# Vin tag rivets



## dakuhns (Nov 13, 2008)

What type of rivets were used to fasten the vin tag to the door jamb?
Can you get them?


----------



## GTO JUDGE (May 14, 2005)

dakuhns said:


> What type of rivets were used to fasten the vin tag to the door jamb?
> Can you get them?


I seen rivets for sale at either Ames or Inline Tube, can't recall which one.


----------



## 05GTO (Oct 6, 2004)

dakuhns said:


> What type of rivets were used to fasten the vin tag to the door jamb?
> Can you get them?


They are called "Rosette Rivets" and are very hard to find and are not legal in some states, here is a link to someone selling them thru Cars-on-Line,

GM Rosette Rivets for sale 

I found a pair thru a vendor on e-bay selling data plate rivets, but I don't remember their name.

Good luck,


----------



## riggsjr (Apr 19, 2014)

*"Rosette Rivets"*

Does anyone sell these anymore?


----------



## rickm (Feb 8, 2012)

there is an ad in hemmings motor news every month in the Pontiac parts section. don't know if its a good thing or bad thing for them to be available for purchase. someone could be dishonest.


----------



## geeteeohguy (Feb 2, 2008)

In my state, once the vin tag is removed from a vehicle, it is considered tampered and a new VIN plate must be issued by the state.

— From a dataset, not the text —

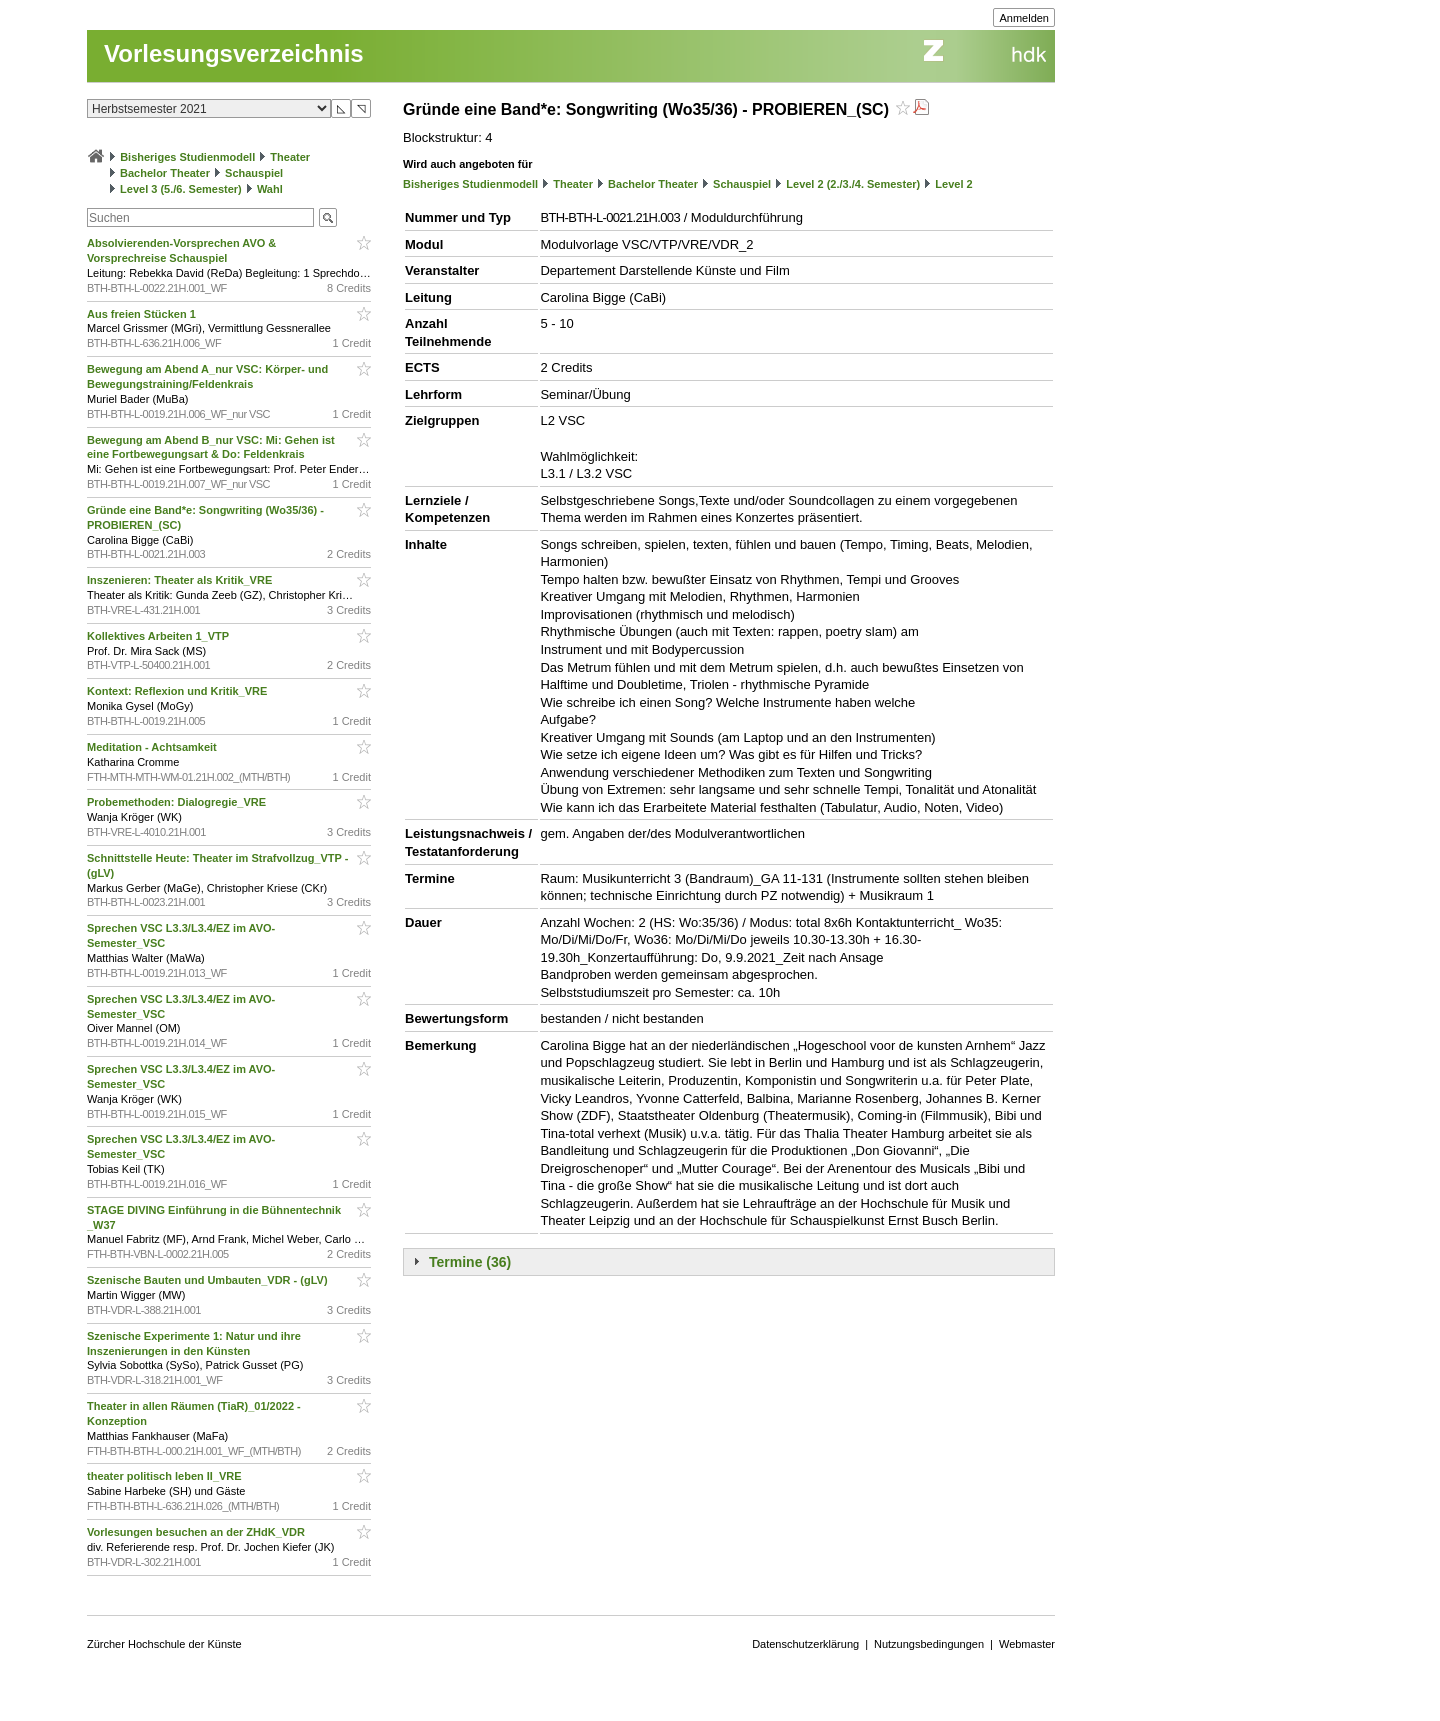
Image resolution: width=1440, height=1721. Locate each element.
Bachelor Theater (165, 173)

This greatly decreases the value of the vehicle. It is considered a crime to remove the VIN tag from a vehicle, and if my memory serves, this is a nation-wide thing. VIN tags should be masked off when a vehicle is refinished, but never removed. Once removed, the entire vehicle is suspect.


----------



## riggsjr (Apr 19, 2014)

Did all 1965 GTO's have the rosette rivets ?


----------



## tiger13 (May 4, 2012)

Rosette Rivets

I do not endorse this seller, as I consider changing a VIN to be illegal in most states, and not ethical, use at your own risk.


----------



## Red1970GTO (Jun 25, 2011)

geeteeohguy said:


> VIN tags should be masked off when a vehicle is refinished, but never removed. Once removed, the entire vehicle is suspect.


 Good advice, simple and easy.

and cheaper: http://www.oldride.com/parts/5218550108.html


----------



## Red1970GTO (Jun 25, 2011)

riggsjr said:


> Did all 1965 GTO's have the rosette rivets ?


 No. In '65 GM used one silver steel rivet and one gold toned rivet (I don't recall if the gold-toned rivet was brass, copper, or what). It's best to just let the rivets be.


----------



## Red1970GTO (Jun 25, 2011)

dakuhns said:


> What type of rivets were used to fasten the vin tag to the door jamb?
> Can you get them?


 Here's a guy that may have what you need (read the whole description AND view the photos :smilielol5: Assembly Line Rivets GM Vintage Cowl Tag Chevelle Camaro 442 GTO 60`s 70`s I D | eBay


----------



## ALKYGTO (Mar 29, 2010)

Rivets? I didn't see any rivets......:blush2:


----------